━━━━━ EXTRACTED MATERIAL ━━━━━
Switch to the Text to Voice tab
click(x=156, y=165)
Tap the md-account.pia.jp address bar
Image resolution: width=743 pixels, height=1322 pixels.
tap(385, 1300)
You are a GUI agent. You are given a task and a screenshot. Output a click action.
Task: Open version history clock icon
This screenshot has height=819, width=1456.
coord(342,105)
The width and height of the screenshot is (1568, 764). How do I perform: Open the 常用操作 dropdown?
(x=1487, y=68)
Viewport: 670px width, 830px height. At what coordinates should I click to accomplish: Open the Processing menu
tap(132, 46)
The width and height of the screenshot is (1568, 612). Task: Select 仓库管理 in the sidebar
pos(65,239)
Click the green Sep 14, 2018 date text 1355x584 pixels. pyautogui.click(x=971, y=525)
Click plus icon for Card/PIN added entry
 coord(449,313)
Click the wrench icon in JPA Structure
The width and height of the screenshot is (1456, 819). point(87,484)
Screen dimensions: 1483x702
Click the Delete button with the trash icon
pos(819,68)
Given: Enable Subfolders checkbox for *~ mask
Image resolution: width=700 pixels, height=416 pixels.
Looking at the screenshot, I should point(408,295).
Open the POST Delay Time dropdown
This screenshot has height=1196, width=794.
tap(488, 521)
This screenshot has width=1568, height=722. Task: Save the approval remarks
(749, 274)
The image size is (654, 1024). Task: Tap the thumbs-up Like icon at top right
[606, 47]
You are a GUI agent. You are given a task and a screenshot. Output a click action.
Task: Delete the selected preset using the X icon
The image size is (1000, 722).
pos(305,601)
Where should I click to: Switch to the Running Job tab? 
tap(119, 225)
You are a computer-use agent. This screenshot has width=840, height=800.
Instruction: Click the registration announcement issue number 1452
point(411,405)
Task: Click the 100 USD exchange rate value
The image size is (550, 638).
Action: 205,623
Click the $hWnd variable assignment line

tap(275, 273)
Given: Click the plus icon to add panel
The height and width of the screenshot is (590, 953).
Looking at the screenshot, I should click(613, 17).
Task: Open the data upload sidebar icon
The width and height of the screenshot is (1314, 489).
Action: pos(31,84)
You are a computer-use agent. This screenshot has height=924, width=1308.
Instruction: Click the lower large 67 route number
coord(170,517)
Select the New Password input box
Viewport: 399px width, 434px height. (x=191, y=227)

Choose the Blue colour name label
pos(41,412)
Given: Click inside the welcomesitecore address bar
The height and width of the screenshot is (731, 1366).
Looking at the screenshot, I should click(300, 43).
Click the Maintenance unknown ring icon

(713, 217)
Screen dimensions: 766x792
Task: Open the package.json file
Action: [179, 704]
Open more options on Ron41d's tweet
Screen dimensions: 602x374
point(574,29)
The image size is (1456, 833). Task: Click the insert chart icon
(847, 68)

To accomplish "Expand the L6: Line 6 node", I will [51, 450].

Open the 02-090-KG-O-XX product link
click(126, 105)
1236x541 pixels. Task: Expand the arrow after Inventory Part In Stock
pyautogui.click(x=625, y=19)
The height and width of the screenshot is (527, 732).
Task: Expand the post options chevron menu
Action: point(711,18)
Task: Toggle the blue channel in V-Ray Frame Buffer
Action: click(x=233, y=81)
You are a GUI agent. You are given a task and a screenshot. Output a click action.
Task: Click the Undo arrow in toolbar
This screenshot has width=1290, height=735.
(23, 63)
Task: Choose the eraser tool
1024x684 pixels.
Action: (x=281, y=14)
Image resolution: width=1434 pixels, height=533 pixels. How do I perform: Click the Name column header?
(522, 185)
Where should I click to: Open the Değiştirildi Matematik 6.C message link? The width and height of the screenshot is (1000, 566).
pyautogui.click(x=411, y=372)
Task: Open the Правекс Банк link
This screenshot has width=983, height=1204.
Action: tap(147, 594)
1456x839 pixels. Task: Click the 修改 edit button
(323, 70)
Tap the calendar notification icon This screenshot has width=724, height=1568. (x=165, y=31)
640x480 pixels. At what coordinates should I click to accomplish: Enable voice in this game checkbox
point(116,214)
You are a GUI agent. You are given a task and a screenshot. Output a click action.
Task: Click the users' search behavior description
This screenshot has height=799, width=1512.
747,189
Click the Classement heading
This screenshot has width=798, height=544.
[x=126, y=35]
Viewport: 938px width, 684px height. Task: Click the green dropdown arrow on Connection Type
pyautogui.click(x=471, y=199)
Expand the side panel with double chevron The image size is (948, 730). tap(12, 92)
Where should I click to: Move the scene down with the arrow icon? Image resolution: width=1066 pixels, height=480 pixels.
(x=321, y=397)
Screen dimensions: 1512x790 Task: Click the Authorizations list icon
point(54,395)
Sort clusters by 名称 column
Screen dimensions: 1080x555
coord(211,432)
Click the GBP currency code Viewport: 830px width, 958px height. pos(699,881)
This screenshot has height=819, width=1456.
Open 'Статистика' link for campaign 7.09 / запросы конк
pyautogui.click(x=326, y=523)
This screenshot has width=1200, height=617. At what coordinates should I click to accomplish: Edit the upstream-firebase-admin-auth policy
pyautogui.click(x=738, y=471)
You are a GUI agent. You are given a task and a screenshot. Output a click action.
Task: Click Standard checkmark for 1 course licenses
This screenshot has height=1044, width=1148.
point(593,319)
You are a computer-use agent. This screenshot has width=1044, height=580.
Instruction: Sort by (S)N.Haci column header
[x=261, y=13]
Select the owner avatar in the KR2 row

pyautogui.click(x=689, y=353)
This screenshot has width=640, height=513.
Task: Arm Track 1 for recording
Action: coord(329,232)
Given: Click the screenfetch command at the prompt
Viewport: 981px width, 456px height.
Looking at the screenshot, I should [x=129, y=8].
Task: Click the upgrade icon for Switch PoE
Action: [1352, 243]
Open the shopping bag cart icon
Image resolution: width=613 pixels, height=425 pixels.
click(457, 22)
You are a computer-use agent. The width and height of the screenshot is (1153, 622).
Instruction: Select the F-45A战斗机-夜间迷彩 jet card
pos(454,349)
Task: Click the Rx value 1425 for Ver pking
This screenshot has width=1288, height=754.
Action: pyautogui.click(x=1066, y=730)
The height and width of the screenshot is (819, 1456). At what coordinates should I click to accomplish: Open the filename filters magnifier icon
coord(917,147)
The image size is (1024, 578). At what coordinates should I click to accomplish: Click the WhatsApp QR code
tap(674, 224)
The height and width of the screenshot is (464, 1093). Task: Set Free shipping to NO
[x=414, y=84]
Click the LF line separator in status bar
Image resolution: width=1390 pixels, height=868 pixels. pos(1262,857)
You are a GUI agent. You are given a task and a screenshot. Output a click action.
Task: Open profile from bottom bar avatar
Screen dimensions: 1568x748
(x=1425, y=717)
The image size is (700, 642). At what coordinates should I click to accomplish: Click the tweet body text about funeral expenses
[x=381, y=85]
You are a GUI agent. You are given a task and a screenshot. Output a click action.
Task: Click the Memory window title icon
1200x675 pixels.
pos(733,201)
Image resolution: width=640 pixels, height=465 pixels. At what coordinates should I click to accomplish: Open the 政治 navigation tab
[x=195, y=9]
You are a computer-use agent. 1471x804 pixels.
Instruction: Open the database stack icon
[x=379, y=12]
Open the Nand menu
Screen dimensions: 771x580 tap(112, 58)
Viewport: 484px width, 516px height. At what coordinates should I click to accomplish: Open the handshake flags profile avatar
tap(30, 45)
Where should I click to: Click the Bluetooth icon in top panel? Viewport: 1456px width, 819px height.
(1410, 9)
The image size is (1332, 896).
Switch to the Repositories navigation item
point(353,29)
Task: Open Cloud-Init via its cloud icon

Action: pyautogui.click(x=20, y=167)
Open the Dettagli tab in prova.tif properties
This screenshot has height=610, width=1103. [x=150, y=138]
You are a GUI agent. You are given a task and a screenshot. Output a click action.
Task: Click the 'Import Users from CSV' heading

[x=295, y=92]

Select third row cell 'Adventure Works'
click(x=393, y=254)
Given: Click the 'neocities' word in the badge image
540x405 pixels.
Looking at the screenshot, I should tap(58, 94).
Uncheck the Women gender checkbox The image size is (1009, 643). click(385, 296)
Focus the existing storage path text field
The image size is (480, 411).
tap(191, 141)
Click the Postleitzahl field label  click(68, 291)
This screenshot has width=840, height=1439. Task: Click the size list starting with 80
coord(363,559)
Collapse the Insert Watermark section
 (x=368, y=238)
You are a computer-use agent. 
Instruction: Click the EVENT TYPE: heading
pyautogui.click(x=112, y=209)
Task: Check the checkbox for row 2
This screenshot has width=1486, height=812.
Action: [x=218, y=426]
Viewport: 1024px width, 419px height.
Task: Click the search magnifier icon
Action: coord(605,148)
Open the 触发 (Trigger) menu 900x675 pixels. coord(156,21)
━━━━━
* TASK BRIEF
Copy the lines starting at the one that contains "The image size is (700, 642)." and ending at the one that contains "pos(733,201)", replacing "Memory" with "Output" and leaving everything else unchanged.

* WORKED SOLUTION
The image size is (700, 642). At what coordinates should I click to accomplish: Click the tweet body text about funeral expenses
[x=381, y=85]
You are a GUI agent. You are given a task and a screenshot. Output a click action.
Task: Click the Output window title icon
1200x675 pixels.
pos(733,201)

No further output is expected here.